## [Requirement]
Within the records, how many lines hold the word "will"? State that number alone.

## [Dataset entries]
_ _ _ _ _
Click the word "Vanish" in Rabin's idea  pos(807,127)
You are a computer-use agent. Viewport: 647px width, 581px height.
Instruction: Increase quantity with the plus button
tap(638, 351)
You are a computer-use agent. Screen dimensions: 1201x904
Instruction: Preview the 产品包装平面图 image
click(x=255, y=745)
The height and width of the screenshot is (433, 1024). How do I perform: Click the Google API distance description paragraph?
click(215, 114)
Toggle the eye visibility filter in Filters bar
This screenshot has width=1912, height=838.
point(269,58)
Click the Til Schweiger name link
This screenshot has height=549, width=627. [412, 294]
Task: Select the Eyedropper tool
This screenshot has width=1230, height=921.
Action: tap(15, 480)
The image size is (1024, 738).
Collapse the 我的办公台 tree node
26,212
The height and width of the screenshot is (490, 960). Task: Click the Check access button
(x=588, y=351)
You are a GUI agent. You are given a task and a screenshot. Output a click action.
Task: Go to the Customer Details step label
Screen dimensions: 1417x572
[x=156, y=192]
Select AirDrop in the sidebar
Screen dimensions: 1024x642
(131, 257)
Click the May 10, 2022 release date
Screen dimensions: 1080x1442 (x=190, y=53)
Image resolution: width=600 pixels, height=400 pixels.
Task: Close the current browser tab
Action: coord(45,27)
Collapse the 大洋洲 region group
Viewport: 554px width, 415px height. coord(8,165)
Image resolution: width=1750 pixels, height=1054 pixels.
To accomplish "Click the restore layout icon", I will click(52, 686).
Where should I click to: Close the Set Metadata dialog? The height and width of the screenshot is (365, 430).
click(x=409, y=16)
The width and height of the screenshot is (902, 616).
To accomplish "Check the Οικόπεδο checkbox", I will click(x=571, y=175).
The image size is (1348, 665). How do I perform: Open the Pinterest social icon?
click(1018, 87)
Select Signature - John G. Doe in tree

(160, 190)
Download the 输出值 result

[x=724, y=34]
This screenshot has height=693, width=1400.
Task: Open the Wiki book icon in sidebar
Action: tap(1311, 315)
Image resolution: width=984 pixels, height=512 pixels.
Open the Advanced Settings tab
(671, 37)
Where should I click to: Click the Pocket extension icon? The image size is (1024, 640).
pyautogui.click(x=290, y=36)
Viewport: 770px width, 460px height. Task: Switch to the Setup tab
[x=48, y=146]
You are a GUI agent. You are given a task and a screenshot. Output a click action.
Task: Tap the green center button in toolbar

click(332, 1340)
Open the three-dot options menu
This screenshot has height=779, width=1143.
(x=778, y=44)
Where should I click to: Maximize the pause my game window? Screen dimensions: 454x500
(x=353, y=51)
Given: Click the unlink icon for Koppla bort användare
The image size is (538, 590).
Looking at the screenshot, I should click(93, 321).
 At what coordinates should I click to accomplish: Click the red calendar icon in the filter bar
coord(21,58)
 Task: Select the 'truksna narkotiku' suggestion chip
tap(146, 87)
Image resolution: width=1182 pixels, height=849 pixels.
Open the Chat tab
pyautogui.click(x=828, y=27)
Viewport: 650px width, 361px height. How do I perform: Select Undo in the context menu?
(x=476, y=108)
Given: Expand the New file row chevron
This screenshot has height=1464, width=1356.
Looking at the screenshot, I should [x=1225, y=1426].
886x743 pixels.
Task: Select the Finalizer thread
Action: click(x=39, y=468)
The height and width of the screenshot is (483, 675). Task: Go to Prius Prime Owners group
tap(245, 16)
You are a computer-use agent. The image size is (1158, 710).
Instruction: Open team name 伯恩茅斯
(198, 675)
_ _ _ _ _
## [Your response]
2